Hopefully they will arrive before Christmas....


----------



## Sandals (20 Dec 2009)

oh no just ordered few batches of phonecredit two minutes ago before i read this. Thanks Papercut for ur reply, im hoping cos they took my order they will send the codes asap. I live in hope.


----------



## Papercut (20 Dec 2009)

I still haven't received mine, so I'm assuming that because they haven't adjusted the ordering page to 'out of stock' which they have done in the past, that they are expecting them in shortly, though I wouldn't be holding my breath to get them before Christmas at this stage, though there is still time!

The good thing is that you can actually cancel the order if you don't get them before Christmas & they'll restore your points.


----------



## Papercut (22 Dec 2009)

Good news Sandals - got the email this morning to say my rewards have been processed, so hopefully your's have too.


----------



## Crunchie (3 Mar 2010)

Just noticed that you now need 3000 Piggypoints for €20 phone credit on Pigsback.com. Some jump!!


----------



## Papercut (3 Mar 2010)

Yes it is, isn't it - makes you wonder if it's worth it any more, for top-ups anyway.


----------



## paddyc (3 Mar 2010)

I ordered some in Jan, got it in feb and was only 2100 - thats a big jump to 3000


----------



## Sandals (3 Mar 2010)

huge jump but living in galway, nothing else worth ordering, when I joined them I saw Boots were available.


----------



## Crunchie (3 Mar 2010)

I received this earlier - they seem to have emailed their members trying to justify the mark up.
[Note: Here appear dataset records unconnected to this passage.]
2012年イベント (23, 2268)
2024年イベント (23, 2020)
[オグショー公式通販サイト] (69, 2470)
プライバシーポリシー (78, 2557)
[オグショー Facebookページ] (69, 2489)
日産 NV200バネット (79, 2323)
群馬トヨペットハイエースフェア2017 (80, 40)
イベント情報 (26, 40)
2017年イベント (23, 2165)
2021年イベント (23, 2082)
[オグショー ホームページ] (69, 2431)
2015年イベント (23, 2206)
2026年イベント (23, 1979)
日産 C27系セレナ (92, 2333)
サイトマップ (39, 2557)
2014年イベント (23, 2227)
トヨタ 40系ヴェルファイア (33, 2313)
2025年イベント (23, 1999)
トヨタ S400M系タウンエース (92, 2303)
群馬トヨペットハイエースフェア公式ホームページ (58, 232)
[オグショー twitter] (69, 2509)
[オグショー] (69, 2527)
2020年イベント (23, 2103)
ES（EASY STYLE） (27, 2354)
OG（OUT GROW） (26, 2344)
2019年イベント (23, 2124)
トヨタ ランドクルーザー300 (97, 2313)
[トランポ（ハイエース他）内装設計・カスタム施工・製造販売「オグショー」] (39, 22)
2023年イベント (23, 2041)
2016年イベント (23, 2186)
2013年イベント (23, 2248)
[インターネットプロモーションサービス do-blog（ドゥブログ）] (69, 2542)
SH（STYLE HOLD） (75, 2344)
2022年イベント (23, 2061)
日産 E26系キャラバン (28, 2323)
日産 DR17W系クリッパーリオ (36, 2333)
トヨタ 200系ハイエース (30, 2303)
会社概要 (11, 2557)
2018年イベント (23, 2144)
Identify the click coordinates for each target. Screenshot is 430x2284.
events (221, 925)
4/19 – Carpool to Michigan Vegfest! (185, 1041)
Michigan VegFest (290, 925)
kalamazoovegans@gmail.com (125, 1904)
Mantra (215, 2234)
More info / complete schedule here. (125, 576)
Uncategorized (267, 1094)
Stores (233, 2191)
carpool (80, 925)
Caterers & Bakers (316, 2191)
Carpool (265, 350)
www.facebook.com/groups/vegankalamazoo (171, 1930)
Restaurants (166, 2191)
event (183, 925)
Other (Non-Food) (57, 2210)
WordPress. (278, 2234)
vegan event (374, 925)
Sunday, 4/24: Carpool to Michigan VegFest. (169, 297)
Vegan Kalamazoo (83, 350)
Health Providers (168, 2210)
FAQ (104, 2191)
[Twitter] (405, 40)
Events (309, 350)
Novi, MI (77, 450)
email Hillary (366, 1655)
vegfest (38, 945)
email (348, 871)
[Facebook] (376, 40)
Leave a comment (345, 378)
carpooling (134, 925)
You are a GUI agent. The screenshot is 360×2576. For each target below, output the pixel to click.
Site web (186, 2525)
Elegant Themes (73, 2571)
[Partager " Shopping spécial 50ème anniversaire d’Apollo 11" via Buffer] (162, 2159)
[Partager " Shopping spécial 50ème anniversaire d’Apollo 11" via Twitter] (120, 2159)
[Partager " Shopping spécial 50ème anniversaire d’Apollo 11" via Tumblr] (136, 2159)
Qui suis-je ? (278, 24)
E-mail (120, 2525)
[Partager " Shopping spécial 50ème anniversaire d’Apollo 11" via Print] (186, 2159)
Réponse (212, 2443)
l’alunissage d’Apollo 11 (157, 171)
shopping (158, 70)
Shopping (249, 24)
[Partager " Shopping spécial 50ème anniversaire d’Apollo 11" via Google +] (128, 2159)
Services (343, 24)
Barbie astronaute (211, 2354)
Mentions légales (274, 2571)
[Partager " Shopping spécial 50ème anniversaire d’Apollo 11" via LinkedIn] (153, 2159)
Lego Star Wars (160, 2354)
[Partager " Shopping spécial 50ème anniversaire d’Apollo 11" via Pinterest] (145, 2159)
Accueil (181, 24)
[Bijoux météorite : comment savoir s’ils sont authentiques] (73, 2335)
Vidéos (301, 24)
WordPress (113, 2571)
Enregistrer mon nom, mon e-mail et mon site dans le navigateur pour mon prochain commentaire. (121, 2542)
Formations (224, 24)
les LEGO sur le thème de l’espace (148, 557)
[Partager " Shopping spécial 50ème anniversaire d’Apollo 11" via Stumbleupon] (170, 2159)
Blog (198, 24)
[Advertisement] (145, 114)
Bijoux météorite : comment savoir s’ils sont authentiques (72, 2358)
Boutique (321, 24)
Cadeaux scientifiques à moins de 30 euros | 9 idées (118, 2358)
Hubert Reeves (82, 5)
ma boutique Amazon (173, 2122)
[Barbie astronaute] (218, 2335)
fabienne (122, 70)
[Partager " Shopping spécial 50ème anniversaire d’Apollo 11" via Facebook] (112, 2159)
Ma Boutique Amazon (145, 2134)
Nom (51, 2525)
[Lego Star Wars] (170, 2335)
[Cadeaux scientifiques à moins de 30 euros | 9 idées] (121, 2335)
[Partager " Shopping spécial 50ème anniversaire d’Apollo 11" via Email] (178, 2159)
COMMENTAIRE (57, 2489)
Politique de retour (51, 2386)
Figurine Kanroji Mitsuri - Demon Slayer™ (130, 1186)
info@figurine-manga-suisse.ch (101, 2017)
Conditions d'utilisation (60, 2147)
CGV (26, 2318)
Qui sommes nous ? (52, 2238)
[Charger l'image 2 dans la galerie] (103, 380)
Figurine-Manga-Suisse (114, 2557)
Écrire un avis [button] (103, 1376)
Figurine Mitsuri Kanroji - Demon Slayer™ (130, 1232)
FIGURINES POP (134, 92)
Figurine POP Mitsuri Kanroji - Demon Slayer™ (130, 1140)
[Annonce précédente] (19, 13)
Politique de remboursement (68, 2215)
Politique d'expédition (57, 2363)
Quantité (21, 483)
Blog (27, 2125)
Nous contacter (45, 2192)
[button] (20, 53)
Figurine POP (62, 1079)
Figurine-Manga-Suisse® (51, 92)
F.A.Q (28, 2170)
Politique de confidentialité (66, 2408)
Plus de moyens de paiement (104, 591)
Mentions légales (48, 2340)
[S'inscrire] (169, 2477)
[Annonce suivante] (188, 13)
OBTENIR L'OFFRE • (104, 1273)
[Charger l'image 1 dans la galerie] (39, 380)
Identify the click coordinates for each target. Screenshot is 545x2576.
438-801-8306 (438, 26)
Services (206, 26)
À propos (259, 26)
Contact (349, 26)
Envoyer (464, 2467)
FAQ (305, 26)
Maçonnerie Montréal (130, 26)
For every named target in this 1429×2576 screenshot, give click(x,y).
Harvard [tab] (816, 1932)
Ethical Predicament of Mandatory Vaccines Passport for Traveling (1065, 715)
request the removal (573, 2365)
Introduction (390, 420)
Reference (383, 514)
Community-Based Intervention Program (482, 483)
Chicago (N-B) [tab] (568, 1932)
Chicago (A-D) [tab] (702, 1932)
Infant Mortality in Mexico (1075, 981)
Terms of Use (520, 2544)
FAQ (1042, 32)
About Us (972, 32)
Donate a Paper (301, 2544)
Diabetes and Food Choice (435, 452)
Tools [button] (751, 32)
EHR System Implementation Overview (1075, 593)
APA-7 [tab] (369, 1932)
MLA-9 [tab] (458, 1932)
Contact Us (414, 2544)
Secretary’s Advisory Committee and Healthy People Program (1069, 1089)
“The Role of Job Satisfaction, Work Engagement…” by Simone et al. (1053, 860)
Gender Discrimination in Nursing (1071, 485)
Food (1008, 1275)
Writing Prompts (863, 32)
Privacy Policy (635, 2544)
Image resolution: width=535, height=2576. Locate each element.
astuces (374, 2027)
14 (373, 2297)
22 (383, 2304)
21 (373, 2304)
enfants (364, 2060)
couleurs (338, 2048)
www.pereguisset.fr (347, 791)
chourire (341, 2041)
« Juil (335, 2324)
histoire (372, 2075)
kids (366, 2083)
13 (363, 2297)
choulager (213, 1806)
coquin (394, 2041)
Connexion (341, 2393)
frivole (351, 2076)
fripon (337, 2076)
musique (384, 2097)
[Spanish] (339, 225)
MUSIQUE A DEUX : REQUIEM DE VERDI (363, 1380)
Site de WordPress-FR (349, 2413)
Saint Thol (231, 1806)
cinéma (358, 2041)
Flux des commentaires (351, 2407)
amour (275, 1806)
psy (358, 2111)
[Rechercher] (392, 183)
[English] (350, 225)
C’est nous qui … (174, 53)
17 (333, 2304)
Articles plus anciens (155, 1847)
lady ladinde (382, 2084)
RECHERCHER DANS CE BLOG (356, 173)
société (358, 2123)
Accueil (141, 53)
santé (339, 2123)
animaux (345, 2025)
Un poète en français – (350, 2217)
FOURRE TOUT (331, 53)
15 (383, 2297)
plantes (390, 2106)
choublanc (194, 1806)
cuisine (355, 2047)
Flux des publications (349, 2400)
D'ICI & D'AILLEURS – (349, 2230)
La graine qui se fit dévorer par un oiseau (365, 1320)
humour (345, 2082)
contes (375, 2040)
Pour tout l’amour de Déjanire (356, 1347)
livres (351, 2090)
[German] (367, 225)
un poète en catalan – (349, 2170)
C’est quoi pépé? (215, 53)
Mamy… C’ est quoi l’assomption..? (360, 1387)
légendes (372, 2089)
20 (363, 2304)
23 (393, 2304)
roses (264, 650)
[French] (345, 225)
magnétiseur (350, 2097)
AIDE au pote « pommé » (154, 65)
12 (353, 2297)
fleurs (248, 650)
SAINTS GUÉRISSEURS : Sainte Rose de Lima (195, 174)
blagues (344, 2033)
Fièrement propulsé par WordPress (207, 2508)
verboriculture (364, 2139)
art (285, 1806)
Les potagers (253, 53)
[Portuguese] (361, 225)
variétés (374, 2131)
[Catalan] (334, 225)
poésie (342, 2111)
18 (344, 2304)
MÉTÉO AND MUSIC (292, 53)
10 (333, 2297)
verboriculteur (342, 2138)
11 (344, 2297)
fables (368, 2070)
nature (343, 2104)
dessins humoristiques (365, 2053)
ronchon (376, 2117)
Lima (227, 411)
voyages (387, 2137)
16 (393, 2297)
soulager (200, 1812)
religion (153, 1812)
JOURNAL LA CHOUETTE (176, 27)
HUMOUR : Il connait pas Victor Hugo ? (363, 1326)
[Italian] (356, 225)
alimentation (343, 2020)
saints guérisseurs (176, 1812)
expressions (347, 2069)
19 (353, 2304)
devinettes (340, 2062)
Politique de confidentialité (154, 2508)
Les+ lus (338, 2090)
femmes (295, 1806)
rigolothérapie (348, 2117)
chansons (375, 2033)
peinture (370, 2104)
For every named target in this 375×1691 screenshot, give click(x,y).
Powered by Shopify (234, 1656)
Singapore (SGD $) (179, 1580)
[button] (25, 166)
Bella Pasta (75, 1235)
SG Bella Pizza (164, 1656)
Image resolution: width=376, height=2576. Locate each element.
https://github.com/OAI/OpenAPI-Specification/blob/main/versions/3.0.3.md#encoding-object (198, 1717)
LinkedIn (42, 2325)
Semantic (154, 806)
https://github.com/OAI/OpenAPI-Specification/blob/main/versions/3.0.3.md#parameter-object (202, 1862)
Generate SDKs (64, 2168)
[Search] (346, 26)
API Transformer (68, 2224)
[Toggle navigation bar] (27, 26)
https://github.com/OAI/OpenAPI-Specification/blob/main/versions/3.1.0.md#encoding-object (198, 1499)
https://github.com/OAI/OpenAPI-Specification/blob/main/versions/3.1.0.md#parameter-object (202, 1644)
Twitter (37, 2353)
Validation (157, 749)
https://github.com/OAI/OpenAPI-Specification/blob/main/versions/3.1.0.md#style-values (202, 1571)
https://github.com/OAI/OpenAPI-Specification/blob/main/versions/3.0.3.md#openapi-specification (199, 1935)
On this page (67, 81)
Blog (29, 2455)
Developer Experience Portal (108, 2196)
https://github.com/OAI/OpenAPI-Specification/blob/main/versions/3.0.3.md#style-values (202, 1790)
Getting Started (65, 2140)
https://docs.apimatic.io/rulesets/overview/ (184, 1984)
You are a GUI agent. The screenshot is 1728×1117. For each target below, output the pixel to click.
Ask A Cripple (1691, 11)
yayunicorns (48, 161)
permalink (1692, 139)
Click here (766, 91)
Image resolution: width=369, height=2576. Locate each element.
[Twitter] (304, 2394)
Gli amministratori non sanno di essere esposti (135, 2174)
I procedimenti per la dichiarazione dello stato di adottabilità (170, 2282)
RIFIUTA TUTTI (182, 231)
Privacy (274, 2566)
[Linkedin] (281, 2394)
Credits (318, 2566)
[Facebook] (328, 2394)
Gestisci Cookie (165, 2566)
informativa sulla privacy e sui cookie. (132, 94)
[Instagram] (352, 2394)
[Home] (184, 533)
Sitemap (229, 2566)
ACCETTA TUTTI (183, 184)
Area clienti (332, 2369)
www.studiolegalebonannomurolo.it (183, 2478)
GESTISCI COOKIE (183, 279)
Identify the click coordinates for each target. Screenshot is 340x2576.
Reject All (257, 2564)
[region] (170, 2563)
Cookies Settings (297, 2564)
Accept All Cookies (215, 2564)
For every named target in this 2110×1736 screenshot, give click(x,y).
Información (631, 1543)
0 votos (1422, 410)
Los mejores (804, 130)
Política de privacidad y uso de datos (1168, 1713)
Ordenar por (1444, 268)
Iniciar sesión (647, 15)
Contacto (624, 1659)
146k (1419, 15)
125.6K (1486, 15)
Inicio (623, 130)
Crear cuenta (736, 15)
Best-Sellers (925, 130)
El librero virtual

*Over the last year we have broadened our catalogue notably with about 40 popular CDs at any given time and about 10 popular books too. These new rewards are proving to be very attractive to many members and we are negotiating with other new partners who we expect to bring on in the coming months in the areas of beauty products, gadgets and film.
We hope you will understand that we must buy our rewards at an acceptable discount to be able to issue and administer PiggyPoints as we do.
In this regard, our most sensitive issue has been call credit where we have not been able to sustain acceptable supplier terms. As a result, we have been in and out of stock in the course of negotiations with our suppliers and unfortunately, we have no option but to put the PiggyPoints price on site up from today. A €20 call credit reward now costs 3000 PiggyPoints.
We regret this action but at least by doing this we can sustain call credit as a reward item.
We hope that you understand and will continue to earn and spend PiggyPoints. We are working hard so that you will find attractive alternatives in the new ranges of rewards we have brought to the site and that we will be bringing to it.

Kind Regards 
Curly and the team*


----------



## WaterWater (4 Mar 2010)

Sandals said:


> huge jump but living in galway, nothing else worth ordering, when I joined them I saw Boots were available.


 
They stopped using Boots some time ago. They also stopped using Wagamama. The only restaurants left are Captain Americas and TGI Fridays who are really only burger restaurants here in Dublin.

I am not in to CD's or nail bar type outlets.

So Pigsback really need to broaden their outlets to appeal to a wider audience.


----------



## Sandals (4 Mar 2010)

So Pigsback really need to broaden their outlets to appeal to a wider audience.

Second this, At Christmas I ordered a keyring that held photos as a present but they gave me back my points as out of stock. I, too am not into CD's and for €5 a year had a supply of books available in the local library. 

Pity major stores like Dunnes or tescos etc aren't there.

Tesco clubcard vouchers that you send off for Days Out Vouchers have a huge variety.


----------